--- Provided entries Enclosed Below ---

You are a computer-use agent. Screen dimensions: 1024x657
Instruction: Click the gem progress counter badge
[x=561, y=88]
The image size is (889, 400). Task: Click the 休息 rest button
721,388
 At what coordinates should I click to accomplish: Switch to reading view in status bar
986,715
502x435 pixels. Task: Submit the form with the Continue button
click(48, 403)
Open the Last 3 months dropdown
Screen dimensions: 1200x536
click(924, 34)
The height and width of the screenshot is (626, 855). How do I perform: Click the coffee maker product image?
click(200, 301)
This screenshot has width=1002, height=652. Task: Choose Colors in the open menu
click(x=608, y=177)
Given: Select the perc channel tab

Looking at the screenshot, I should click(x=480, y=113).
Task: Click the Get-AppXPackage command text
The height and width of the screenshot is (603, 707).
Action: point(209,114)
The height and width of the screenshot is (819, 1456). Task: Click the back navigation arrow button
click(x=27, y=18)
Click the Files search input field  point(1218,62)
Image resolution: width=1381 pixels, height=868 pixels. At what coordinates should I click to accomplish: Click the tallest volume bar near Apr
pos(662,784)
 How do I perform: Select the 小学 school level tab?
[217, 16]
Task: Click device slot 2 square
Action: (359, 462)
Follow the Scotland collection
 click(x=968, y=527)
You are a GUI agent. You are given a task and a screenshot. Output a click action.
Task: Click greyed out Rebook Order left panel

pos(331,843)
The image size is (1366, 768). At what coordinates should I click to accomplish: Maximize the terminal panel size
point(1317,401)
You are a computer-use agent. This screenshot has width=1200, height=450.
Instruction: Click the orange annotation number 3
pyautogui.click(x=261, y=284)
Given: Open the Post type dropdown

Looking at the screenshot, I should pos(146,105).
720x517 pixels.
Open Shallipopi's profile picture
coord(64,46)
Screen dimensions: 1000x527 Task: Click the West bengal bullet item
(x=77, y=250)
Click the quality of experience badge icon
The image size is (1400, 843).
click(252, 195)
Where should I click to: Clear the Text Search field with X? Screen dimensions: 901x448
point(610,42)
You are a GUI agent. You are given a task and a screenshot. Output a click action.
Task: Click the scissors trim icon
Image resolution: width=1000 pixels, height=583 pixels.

--- End of Enclosed Provided entries ---

## Directions
The required output is the exact run of lines from the one with "Click the Files" through the final line of the entries.

## Task result
Click the Files search input field  point(1218,62)
Image resolution: width=1381 pixels, height=868 pixels. At what coordinates should I click to accomplish: Click the tallest volume bar near Apr
pos(662,784)
 How do I perform: Select the 小学 school level tab?
[217, 16]
Task: Click device slot 2 square
Action: (359, 462)
Follow the Scotland collection
 click(x=968, y=527)
You are a GUI agent. You are given a task and a screenshot. Output a click action.
Task: Click greyed out Rebook Order left panel

pos(331,843)
The image size is (1366, 768). At what coordinates should I click to accomplish: Maximize the terminal panel size
point(1317,401)
You are a computer-use agent. This screenshot has width=1200, height=450.
Instruction: Click the orange annotation number 3
pyautogui.click(x=261, y=284)
Given: Open the Post type dropdown

Looking at the screenshot, I should pos(146,105).
720x517 pixels.
Open Shallipopi's profile picture
coord(64,46)
Screen dimensions: 1000x527 Task: Click the West bengal bullet item
(x=77, y=250)
Click the quality of experience badge icon
The image size is (1400, 843).
click(252, 195)
Where should I click to: Clear the Text Search field with X? Screen dimensions: 901x448
point(610,42)
You are a GUI agent. You are given a task and a screenshot. Output a click action.
Task: Click the scissors trim icon
Image resolution: width=1000 pixels, height=583 pixels.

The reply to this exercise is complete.